Bathroom humor, it is always best to end on bathroom humor.
Number 1: My little boy has some just pain odd behaviors. One of which he exhibited for the first time last night. We were getting ready for the bed-time ritual when we noticed the big man over by our loveseat in the living room. He was mouthing the loveseat, but since it is covered in gen-u-wine pleather, we figured, what harm could come. Well, less than a minute later my boy is chewing on a piece of gen-u-wine Corinthian pleather. So, this behavior had to come to an end, so I told the little one in not too harsh tones something to the effect of, "Sweety, you can't chew on the sofa. It is not safe for little guys like yourself, and it will hurt the sofa." You could have sworn that I broke the kid's heart. He just started screwing up his face and getting a bit teary eyed, and then the waterworks really started. He was bawling. He really wanted.... nay, needed to chew on the sofa, and big ole mean papa was keeping him from it. To make a long drawn out boring story short and trite, the big man has entered the tantrum period.
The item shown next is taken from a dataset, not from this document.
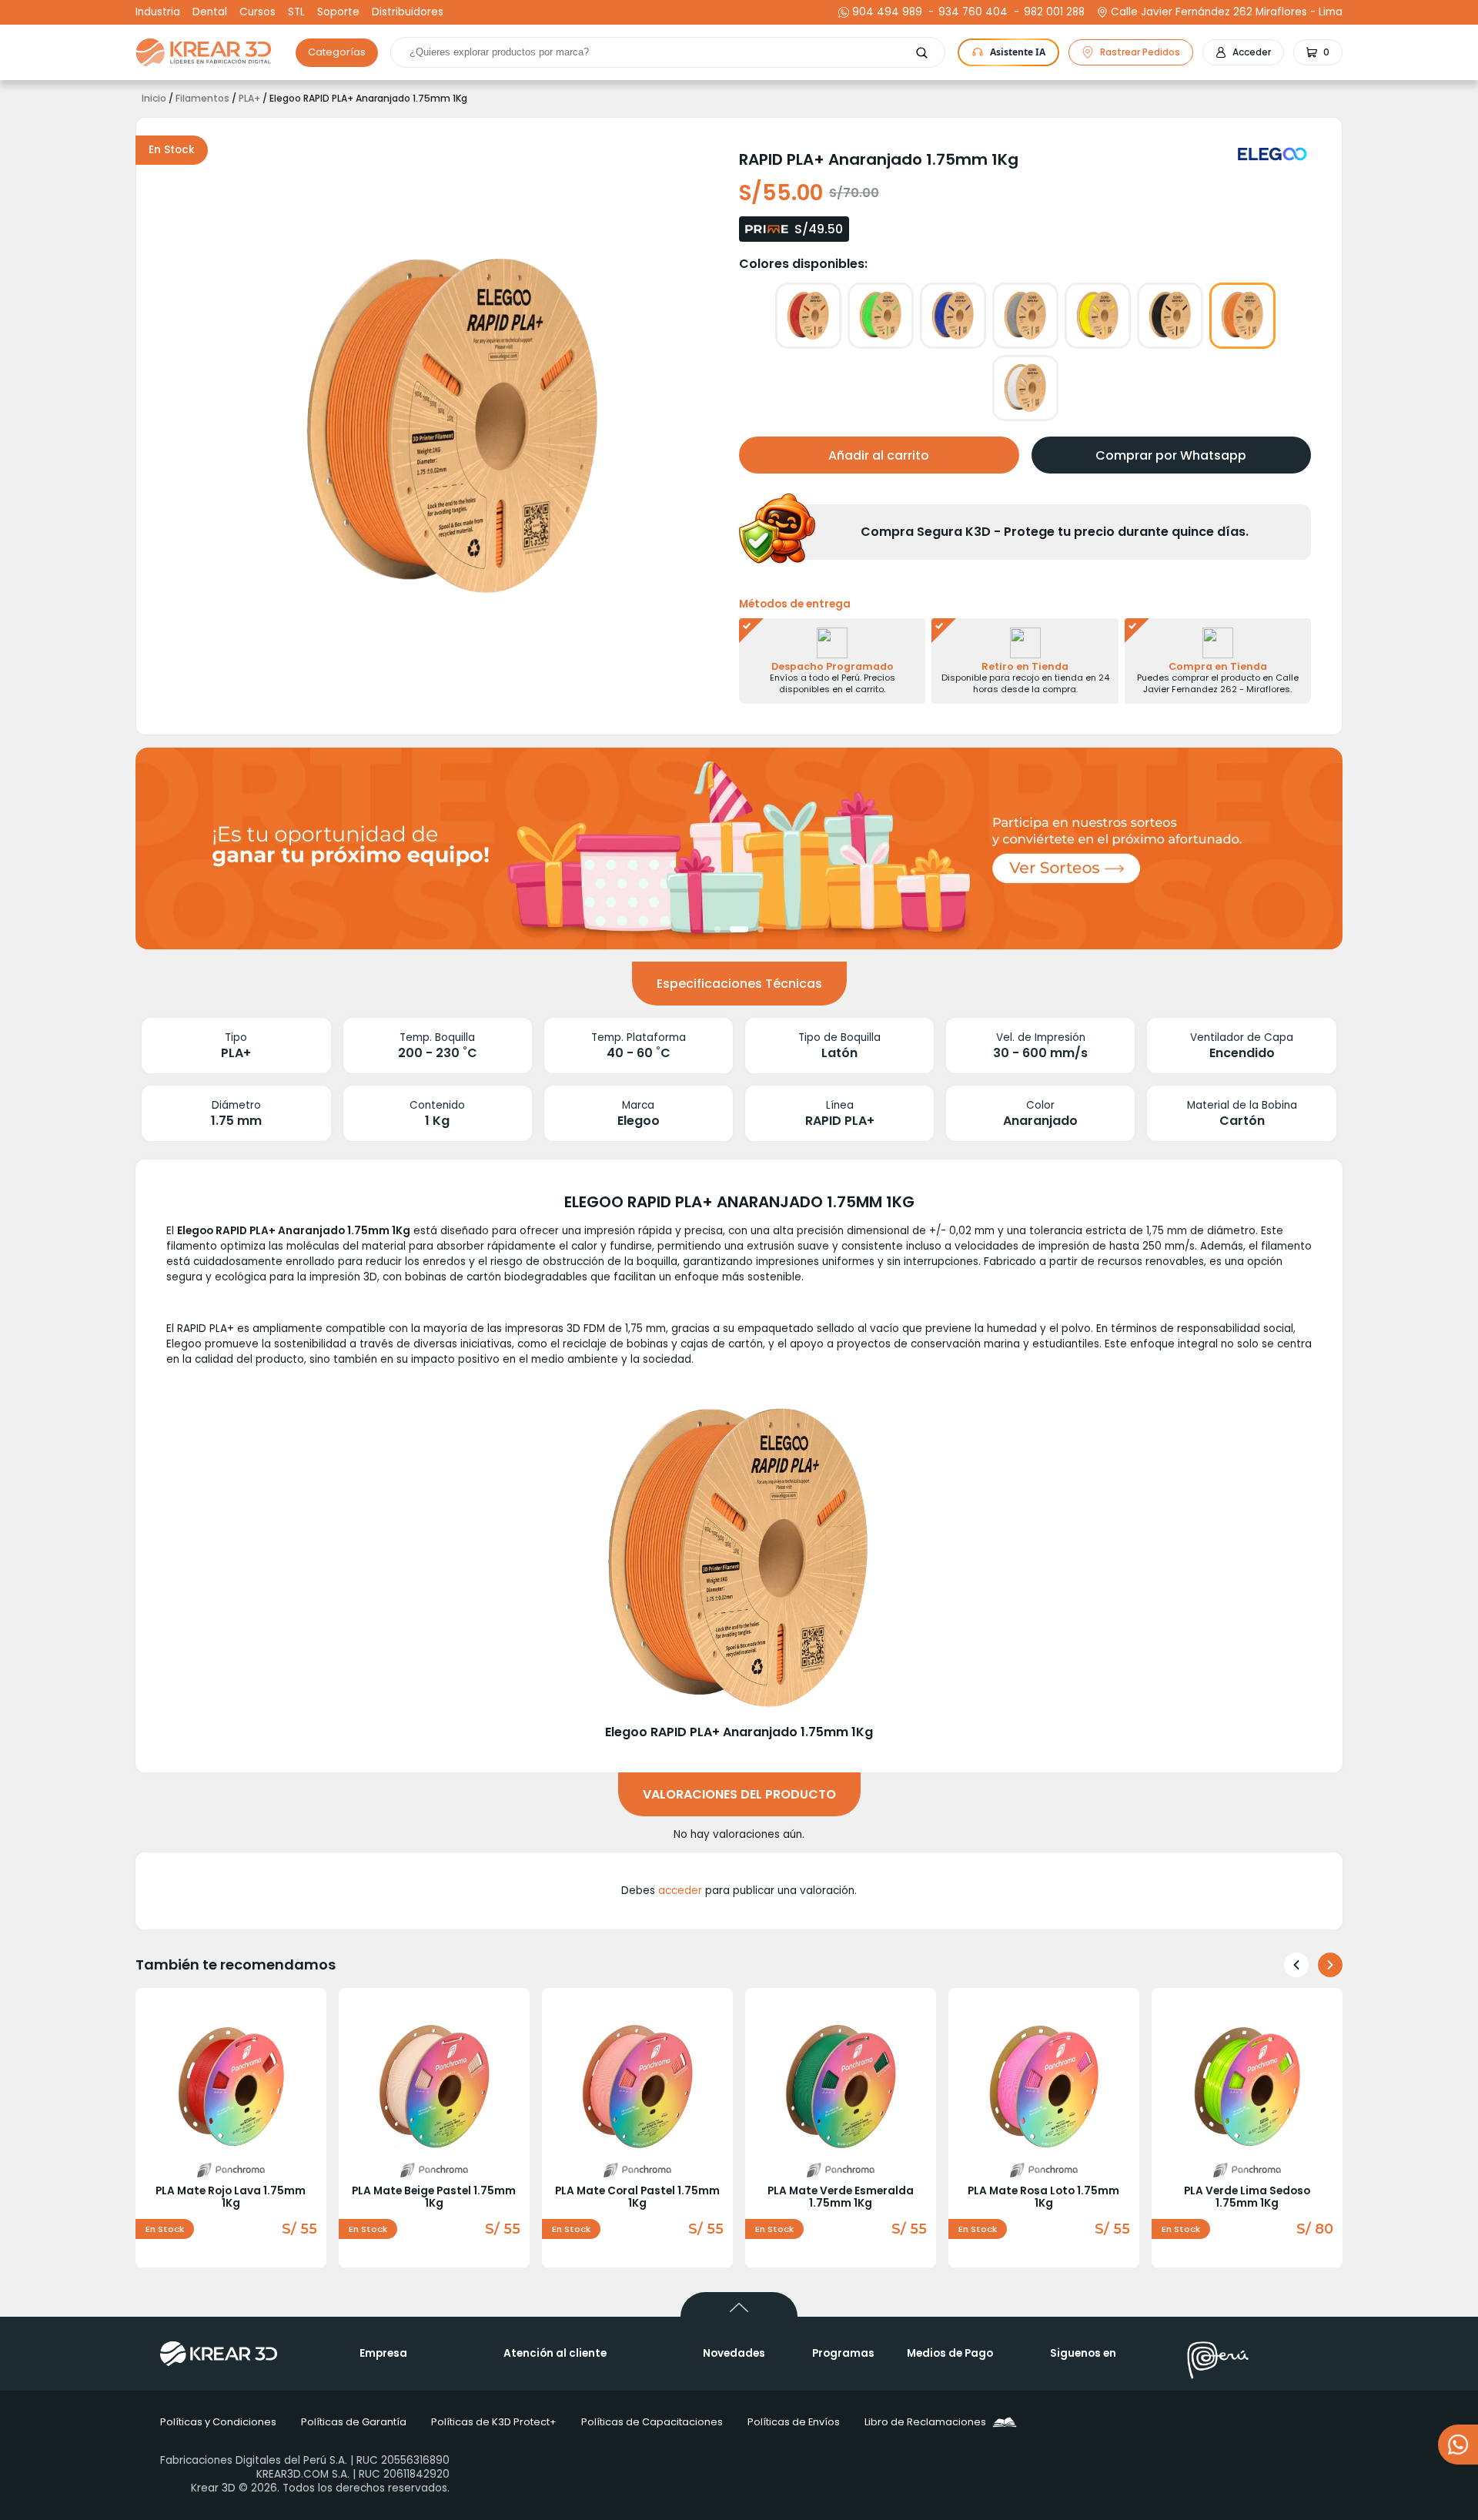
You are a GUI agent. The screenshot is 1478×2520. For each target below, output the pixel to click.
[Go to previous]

Number 2: Men's restrooms are disgusting. My wife sometimes wonders why I ask her to take the boy to the women's restroom to change his diaper. She has never really been in a men's public restroom. She has toured the facilities at my work. She has been in the bathrooms of some of my bachelor friends. Rarely, if ever, has she gone into the very pit of Hell known as the men's public restroom. Ladies, they are absolutely disgusting. For example... I have only been in a few women's restrooms, ever, but the few that I have been into typically do not smell like ass. Generic Men's Restroom A will typically smell like ass.... constantly. I will not go into more details, but just know, if your husband/partner/boyfriend/baby's daddy asks you to change the little one when you are out in public, it is not necessarily that they are un-willing to change a diaper. It might be that they are concerned for the well-being of their offspring. That being said... I realize that offspring preservation may not always be the reasoning, but for me, it usually is. I have no trouble changing a diaper in at home, in the office, or at a family restroom in the mall, but I will under very few circumstances changes the little one's shorts in the cesspool known as a men's public bathroom.
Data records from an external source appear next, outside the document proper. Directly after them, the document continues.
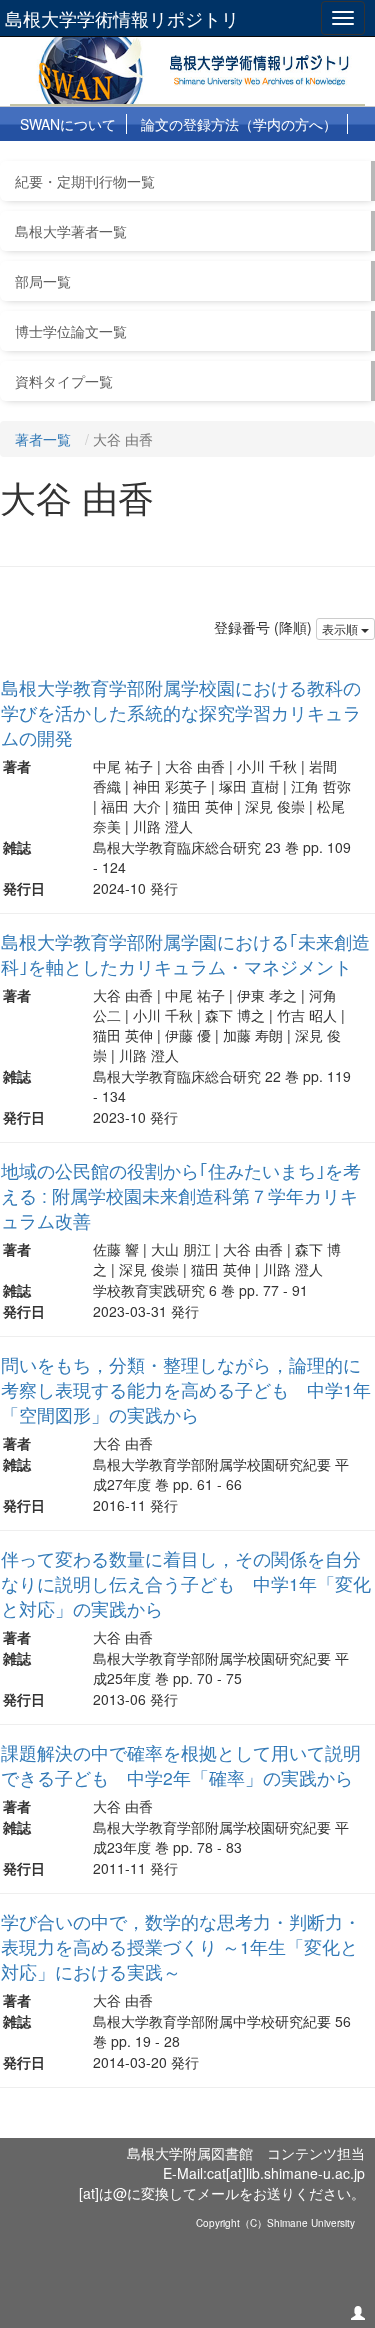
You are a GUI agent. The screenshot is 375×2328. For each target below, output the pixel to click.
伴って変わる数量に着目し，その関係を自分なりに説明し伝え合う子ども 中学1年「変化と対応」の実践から (186, 1583)
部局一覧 (43, 281)
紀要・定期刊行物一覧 (85, 181)
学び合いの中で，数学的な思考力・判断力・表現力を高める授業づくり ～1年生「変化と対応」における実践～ (181, 1946)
Number 3: I know we have one here at our work, but I am not sure if this exists everywhere. There is one man here that if you are in the restroom we he enters, you need to finish whatever you are doing in 10 seconds or suffer the consequences. And the consequences are dire. The words "explosive," "malodorous," and "disgusting" do not do the man's cacophonous rectal symphony justice. It is a bowel driven train wreck. It is a "Shock and Awe Campaign" of sounds and aromas to assault your senses. Sometimes I do not think he could possibly have "dropped trau" fast enough, because many times the stall door closes and the horror immediately begins. He, and pretty much he alone, keeps our men's restroom consistently smelling like ass.
Bathroom humor, it is always best to end on bathroom humor.